Similarly, there’s more opportunity for digital service providers to meet the needs of small businesses. While the vast majority of micro, small and medium enterprises (MSMEs) in emerging markets continue to operate in some degree of economic informality, their underlying activities are increasingly digitizing. This creates new channels and data flows for innovators to offer new financial services — particularly those involving credit and insurance underwriting — that were simply not feasible until now.

Against this backdrop, Flourish Ventures has accelerated its for-profit investments in new platforms and new products relevant for the post-pandemic world: digital services that help gig-economy workers in Mexico and the U.S., smallholder farmers in Indonesia and Kenya, and corner-store owners in Bangladesh, Brazil and Egypt. These innovations can reach more people with better services at far lower costs than the traditional incumbent industry.

As a sector change-oriented investor, we want our individual portfolio companies to be wildly successful. Otherwise, they don’t prove that better ways of serving customers are feasible and viable. But equally importantly, we hope for — and work toward — undeniable demonstration success beyond our own portfolio, at such a scale that incumbents have japan whatsapp number data to follow suit and improve the functioning and performance of the financial system for all.

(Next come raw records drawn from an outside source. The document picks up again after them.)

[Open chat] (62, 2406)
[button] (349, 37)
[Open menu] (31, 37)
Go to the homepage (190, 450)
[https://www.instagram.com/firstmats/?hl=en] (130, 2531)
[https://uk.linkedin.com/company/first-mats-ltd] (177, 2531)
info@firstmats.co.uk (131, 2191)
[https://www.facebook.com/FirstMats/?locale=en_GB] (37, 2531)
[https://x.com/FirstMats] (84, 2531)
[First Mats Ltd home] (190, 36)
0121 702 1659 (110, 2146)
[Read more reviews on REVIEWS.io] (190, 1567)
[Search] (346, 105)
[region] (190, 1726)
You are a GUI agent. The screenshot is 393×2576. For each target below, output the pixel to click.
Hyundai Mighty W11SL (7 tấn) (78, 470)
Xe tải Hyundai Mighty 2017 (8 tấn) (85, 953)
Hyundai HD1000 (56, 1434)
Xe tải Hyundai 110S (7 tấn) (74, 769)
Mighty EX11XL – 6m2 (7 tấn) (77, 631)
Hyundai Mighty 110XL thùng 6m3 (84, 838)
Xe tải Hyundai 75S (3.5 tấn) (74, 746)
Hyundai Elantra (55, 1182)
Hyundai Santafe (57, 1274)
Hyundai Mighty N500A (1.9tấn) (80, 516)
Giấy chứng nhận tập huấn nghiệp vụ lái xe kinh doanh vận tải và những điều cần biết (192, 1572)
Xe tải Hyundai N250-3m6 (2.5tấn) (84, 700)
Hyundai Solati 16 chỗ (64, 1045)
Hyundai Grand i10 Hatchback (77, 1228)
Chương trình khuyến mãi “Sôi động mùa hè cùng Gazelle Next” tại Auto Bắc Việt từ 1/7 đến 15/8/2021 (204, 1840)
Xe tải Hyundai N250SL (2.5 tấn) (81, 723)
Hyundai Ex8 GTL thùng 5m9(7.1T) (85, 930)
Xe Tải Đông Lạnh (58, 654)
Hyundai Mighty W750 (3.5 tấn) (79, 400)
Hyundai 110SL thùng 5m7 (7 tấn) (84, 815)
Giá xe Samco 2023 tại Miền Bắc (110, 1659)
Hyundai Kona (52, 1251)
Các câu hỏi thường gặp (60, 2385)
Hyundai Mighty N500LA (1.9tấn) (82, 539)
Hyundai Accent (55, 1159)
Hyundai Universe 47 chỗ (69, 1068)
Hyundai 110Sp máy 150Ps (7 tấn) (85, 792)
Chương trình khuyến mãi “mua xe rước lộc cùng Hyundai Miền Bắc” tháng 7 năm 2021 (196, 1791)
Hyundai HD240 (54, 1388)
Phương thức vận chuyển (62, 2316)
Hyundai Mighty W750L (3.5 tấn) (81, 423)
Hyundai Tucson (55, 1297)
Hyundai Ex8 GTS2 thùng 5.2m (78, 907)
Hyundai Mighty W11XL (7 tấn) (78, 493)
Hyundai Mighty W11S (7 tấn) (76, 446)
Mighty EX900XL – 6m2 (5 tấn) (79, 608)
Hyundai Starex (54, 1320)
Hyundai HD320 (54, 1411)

2. Change takes more than user-facing services — we need public goods and digital utilities.
While digital disruptors are engines for inclusion, they cannot change sectors without functioning digital infrastructure and modern financial regulation. To build a fairer financial system, our economies need a new alignment among a broader set of stakeholders —including the public, private and development sectors.

Some key elements of a better system, in particular in emerging markets, are likely to be public goods. As the McKinsey research on COVID-19 relief showed, reaching the most vulnerable segments is more efficient in countries with unique digital IDs. Public investments in digital identification, along with regulatory approaches that leverage these investments to meet know-your-customer requirements, can lower costs for everyone.